Top of Data shown

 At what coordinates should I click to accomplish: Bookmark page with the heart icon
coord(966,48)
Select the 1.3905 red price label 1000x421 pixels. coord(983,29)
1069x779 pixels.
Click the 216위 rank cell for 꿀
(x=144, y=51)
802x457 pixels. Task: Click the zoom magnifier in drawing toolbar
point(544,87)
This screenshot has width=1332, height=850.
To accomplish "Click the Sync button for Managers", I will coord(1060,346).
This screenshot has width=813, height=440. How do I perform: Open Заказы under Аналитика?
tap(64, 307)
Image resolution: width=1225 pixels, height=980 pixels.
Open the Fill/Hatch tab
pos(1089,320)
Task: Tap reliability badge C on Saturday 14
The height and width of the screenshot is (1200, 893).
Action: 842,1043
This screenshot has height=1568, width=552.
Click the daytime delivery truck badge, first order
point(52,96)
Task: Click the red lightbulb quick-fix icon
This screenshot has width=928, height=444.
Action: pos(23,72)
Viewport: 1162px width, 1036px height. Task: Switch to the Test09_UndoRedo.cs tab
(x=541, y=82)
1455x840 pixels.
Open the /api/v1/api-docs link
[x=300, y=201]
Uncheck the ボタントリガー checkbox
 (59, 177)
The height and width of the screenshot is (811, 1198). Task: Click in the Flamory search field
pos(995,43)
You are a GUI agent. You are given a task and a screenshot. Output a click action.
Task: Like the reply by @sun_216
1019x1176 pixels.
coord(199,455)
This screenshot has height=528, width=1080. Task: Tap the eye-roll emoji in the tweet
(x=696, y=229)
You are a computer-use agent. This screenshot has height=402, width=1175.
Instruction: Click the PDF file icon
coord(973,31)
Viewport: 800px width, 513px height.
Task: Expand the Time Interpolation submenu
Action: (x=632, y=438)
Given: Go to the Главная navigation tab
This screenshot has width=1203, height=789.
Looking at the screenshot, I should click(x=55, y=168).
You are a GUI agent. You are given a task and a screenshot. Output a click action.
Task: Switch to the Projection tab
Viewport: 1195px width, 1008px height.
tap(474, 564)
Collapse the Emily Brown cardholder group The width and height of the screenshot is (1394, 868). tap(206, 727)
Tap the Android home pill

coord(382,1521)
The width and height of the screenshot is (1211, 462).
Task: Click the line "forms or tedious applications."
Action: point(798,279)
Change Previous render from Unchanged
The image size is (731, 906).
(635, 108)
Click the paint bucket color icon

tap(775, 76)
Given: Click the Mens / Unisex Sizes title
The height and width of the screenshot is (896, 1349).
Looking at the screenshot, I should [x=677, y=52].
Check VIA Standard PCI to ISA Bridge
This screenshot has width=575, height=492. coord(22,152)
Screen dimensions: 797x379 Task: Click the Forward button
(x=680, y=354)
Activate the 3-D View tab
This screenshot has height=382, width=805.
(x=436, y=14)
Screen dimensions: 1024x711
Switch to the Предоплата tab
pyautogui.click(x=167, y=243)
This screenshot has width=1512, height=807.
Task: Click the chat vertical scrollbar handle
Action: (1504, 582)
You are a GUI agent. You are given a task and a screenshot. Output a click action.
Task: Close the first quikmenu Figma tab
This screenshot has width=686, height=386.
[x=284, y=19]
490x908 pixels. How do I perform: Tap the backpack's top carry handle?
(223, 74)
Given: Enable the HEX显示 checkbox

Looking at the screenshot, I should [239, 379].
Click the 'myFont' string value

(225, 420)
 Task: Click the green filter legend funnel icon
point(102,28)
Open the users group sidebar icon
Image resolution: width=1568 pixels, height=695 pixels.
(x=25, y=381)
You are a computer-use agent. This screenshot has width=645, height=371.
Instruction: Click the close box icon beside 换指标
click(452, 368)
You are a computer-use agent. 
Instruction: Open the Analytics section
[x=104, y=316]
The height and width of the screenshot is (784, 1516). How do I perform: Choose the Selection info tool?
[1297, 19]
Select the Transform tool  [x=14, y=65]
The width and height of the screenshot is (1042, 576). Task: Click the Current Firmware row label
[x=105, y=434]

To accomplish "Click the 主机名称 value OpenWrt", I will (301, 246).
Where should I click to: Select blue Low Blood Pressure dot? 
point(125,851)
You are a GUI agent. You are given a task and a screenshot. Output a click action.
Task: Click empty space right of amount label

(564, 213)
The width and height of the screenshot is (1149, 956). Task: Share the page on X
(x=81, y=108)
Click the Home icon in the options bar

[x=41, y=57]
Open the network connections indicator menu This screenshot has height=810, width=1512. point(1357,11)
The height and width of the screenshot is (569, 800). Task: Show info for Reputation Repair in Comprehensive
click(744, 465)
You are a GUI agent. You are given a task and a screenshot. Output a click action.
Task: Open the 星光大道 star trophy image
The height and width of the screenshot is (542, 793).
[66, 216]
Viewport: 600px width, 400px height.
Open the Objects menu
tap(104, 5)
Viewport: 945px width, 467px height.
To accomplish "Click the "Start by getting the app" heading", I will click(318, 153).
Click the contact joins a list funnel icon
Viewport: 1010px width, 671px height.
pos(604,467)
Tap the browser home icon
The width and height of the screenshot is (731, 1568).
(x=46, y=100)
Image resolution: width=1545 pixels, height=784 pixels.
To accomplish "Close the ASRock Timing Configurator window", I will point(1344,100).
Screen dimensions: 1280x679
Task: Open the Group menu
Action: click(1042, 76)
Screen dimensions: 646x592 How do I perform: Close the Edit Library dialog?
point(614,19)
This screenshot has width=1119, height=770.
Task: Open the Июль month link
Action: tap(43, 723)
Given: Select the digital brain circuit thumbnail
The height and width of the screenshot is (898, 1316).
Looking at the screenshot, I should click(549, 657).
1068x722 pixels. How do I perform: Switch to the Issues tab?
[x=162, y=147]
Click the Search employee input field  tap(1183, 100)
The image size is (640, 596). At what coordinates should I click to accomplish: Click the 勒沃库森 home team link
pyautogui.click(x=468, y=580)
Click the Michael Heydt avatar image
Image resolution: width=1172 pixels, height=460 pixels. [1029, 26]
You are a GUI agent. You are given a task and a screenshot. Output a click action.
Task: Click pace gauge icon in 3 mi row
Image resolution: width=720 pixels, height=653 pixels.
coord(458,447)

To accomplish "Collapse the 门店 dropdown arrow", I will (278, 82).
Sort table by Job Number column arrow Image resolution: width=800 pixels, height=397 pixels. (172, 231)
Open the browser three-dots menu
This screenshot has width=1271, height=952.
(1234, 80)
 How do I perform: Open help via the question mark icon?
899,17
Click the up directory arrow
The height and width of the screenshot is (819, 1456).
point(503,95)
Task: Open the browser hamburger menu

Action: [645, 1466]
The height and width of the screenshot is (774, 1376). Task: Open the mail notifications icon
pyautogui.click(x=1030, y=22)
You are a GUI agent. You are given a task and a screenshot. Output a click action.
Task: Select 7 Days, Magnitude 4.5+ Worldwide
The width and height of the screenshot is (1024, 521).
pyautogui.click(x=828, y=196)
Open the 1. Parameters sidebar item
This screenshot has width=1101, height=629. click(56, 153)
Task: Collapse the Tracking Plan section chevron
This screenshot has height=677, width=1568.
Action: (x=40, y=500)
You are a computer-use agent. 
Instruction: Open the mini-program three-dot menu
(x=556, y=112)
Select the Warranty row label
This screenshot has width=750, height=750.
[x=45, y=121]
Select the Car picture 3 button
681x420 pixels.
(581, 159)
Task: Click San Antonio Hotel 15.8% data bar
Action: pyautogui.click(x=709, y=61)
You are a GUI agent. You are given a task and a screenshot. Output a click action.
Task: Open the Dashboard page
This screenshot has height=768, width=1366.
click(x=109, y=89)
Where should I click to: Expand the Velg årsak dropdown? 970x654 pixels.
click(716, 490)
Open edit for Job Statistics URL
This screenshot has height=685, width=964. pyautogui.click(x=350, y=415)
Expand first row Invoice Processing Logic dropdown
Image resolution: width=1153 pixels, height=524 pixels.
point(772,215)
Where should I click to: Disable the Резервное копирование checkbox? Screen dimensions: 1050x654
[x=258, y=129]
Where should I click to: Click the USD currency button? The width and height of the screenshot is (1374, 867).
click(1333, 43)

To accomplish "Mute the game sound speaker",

Bottom of Data shown

Problem requirements: Return, word for word, every line from the top of the entries down to the line that holds "1455x840 pixels.", both included.

Task result:
 At what coordinates should I click to accomplish: Bookmark page with the heart icon
coord(966,48)
Select the 1.3905 red price label 1000x421 pixels. coord(983,29)
1069x779 pixels.
Click the 216위 rank cell for 꿀
(x=144, y=51)
802x457 pixels. Task: Click the zoom magnifier in drawing toolbar
point(544,87)
This screenshot has width=1332, height=850.
To accomplish "Click the Sync button for Managers", I will coord(1060,346).
This screenshot has width=813, height=440. How do I perform: Open Заказы under Аналитика?
tap(64, 307)
Image resolution: width=1225 pixels, height=980 pixels.
Open the Fill/Hatch tab
pos(1089,320)
Task: Tap reliability badge C on Saturday 14
The height and width of the screenshot is (1200, 893).
Action: 842,1043
This screenshot has height=1568, width=552.
Click the daytime delivery truck badge, first order
point(52,96)
Task: Click the red lightbulb quick-fix icon
This screenshot has width=928, height=444.
Action: pos(23,72)
Viewport: 1162px width, 1036px height. Task: Switch to the Test09_UndoRedo.cs tab
(x=541, y=82)
1455x840 pixels.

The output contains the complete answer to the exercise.